Recently appointed FERC Chair Richard Glick told members of the energy storage industry Wednesday that the technologies they bring to the power sector will play a “big role” in the clean energy transition.
Glick said during the Energy Storage Association Policy Forum that among the priorities he wants FERC to address are four issues that directly affect energy storage expansion in the U.S.:
- eliminating more market barriers;
- revisiting minimum offer price rules (MOPRs);
- increasing long-distance transmission development; and
- overhauling interconnection queue processes.
Glick said he wants to expand on the commission’s work to address market barriers for new technologies.
FERC, he said, has addressed some market barriers for energy storage with, for example, Orders 841 and 2222, but there are more opportunities.
Glick said that while the commission’s work to date has focused on organized markets, there also are “big parts of the country that aren’t served by RTOs and ISOs.” He wants to explore some of the challenges those other markets are facing that create barriers for energy storage and clean technologies.
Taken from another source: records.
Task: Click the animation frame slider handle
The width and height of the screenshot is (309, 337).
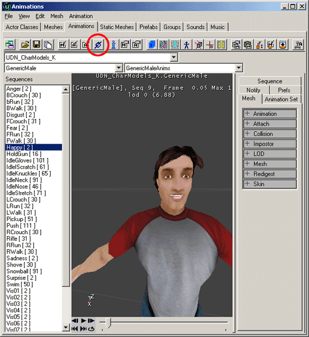Action: pyautogui.click(x=109, y=323)
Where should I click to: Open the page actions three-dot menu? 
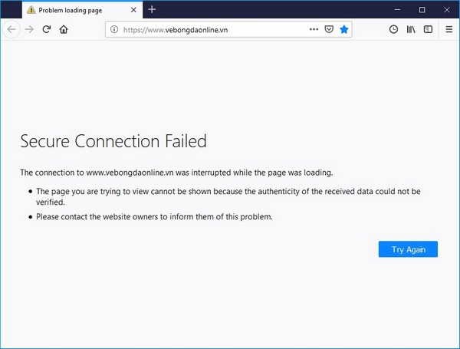pos(314,29)
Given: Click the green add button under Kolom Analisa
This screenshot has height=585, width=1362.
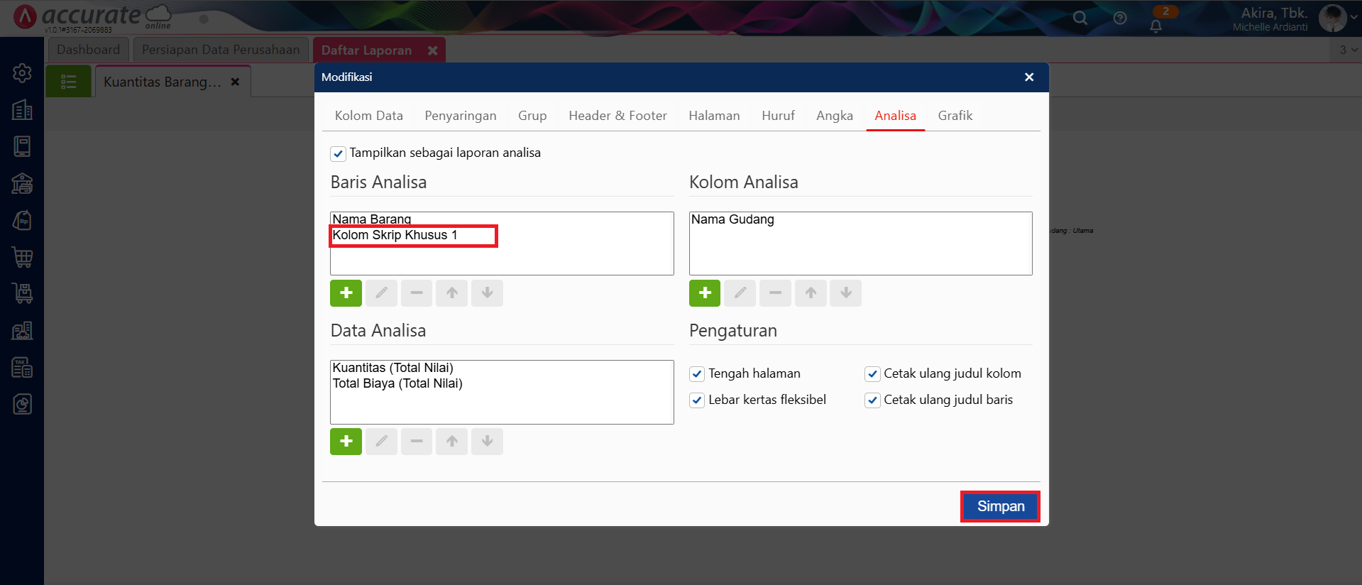Looking at the screenshot, I should (704, 293).
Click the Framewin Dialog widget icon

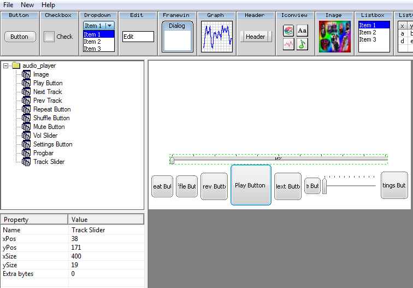[x=177, y=36]
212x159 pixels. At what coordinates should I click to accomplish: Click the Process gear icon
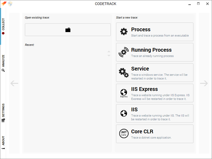point(124,32)
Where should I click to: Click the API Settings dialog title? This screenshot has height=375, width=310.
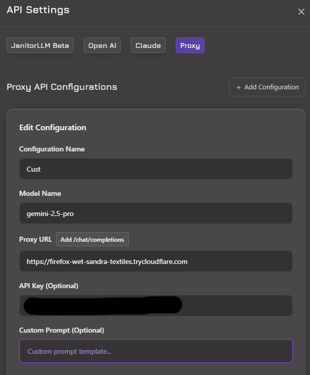click(38, 10)
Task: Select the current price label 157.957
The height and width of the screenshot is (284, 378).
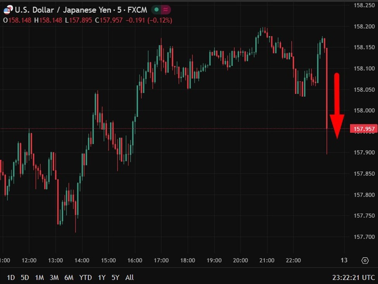Action: tap(365, 128)
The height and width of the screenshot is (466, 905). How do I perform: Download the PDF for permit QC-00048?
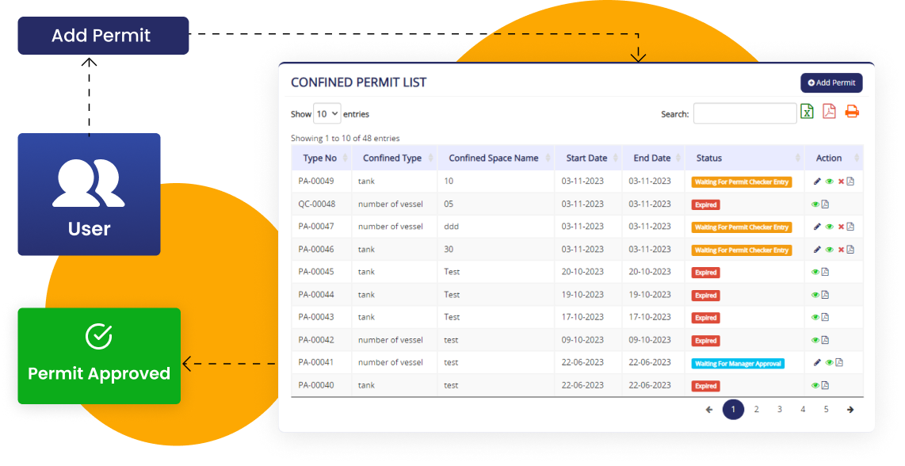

The technologies that support climate-related energy mandates also are being limited in mandatory capacity markets, he said, and he believes FERC can change that.
“Over the last several years, the majority of commissioners at FERC have opted for an approach in these capacity markets that essentially disadvantages technologies that have been the subject of state … efforts to subsidize or promote those technologies,” he said.
Energy storage and other clean technologies, he added, have been placed at a disadvantage in favor of older, less efficient generation plants that are “propped up” by MOPRs.
“These programs essentially are limiting the ability of cleaner technologies and subsidized technologies to fit into the markets at the price they want to bid in at,” he said, adding that the rules result in inefficiencies and higher prices for consumers. Capacity markets can’t sustain MOPRs because they create tension over states’ clean energy goals, he said.
Transmission and Interconnection
Long-distance transmission facilities that connect remote clean resources to demand centers must be a priority in that buildout, he said. In order to do that, he added, it will be necessary to “reassess some of the commission’s policies … sooner rather than later.”
Non-transmission alternatives — such as storage as transmission — can help offset the high cost of expanding the grid, Glick said. Interest in storage as transmission has been growing in the power sector, but Glick said the industry needs clarity from FERC on how that service will be handled in the future.
“I think it’s incumbent upon us to create a set of either rules or an outline of what the majority of the commission thinks might qualify as transmission from the storage facility perspective,” he said.
Storage as transmission presents an interesting set of challenges, he added, including, for example, whether a storage facility can compete in energy markets when it is not acting as transmission. Additional clarity is needed to determine who has operational control of a storage facility if it is treated by FERC as transmission.
With respect to needed changes in the transmission sector, Glick said he also wants to address the current challenges with interconnection queues for new resources.
“These projects, which include hybrid projects that are both solar and storage or wind and storage, stay in these interconnection queues forever,” he said.
Once those projects make it through the interconnection queue, they face costs related to network upgrades for interconnection. Those upgrades, Glick said, have benefits that go beyond the interconnecting generator that is being asked to pay for them.
The inefficiencies of that interconnection process, he said, halt the development of a lot of generation and storage projects and allow older, less efficient generation to stay online longer.